On Mon, 13 Jul 2020 13:02:44 +0200, Jan Stary wrote:
> This is current/amd64.
>
> On UTF input, awk segfaults when using a multi-character RS:
>
> $ cat /tmp/in
> č
>
> $ hexdump -C /tmp/in
> 00000000 c4 8d 0a |...|
> 00000003
>
> $ cat /tmp/in | awk '{print$1}'
> č
>
> $ cat /tmp/in | awk -v RS=x '{print$1}'
> č
>
> $ cat /tmp/in | awk -v RS=xy '{print$1}'
> Segmentation fault (core dumped)
Nice catch. The actual bug is caused by using a signed char as an
index into an array, resulting in a negative index.

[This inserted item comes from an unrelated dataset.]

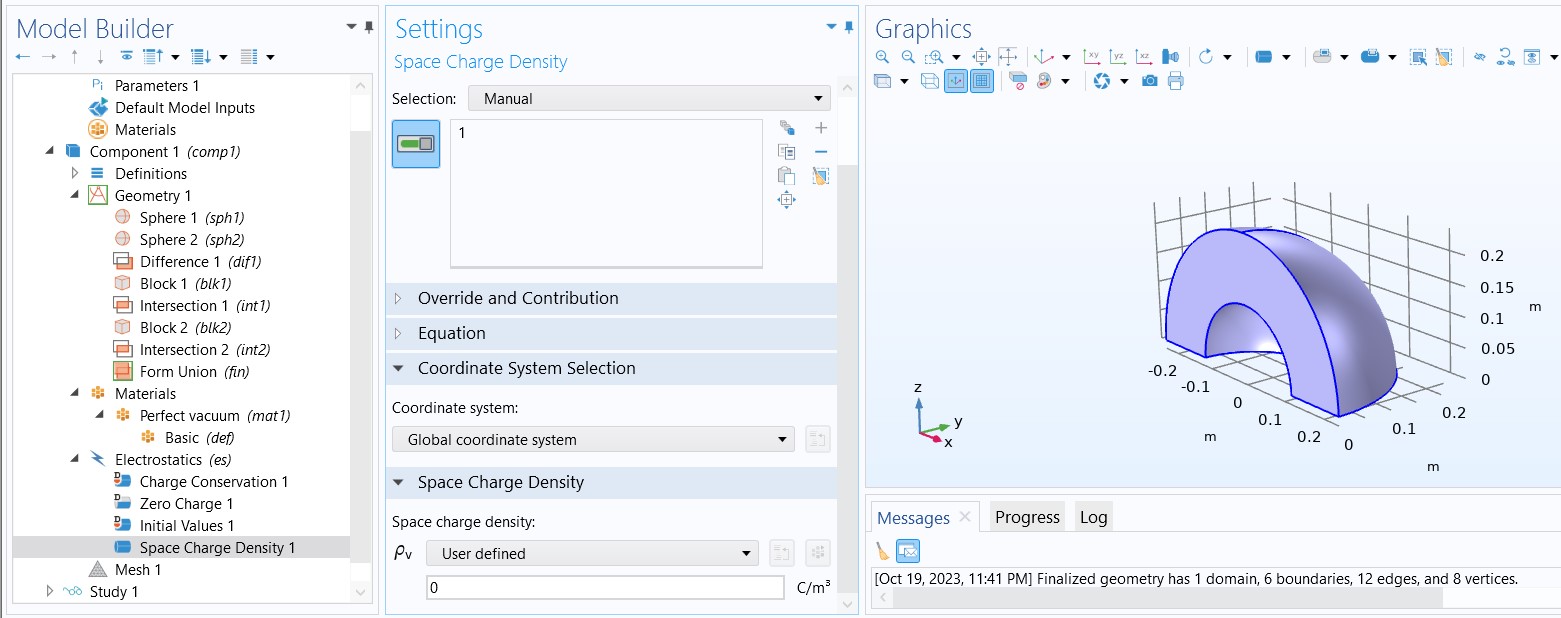Switch to the XY view
Viewport: 1561px width, 618px height.
click(x=1092, y=57)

Once debugged,
the fix is simple.
- todd
diff --git a/b.c b/b.c
index c167b50..f7fbc0e 100644
--- a/b.c
+++ b/b.c
@@ -684,7 +684,7 @@ bool fnematch(fa *pfa, FILE *f, char **pbuf, int *pbufsize,
int quantum)
FATAL("stream '%.30s...' too
long", buf);
buf[k++] = (c = getc(f)) != EOF ? c : 0;
}
- c = buf[j];
+ c = (unsigned char)buf[j];
/* assert(c < NCHARS); */
if ((ns = pfa->gototab[s][c]) != 0)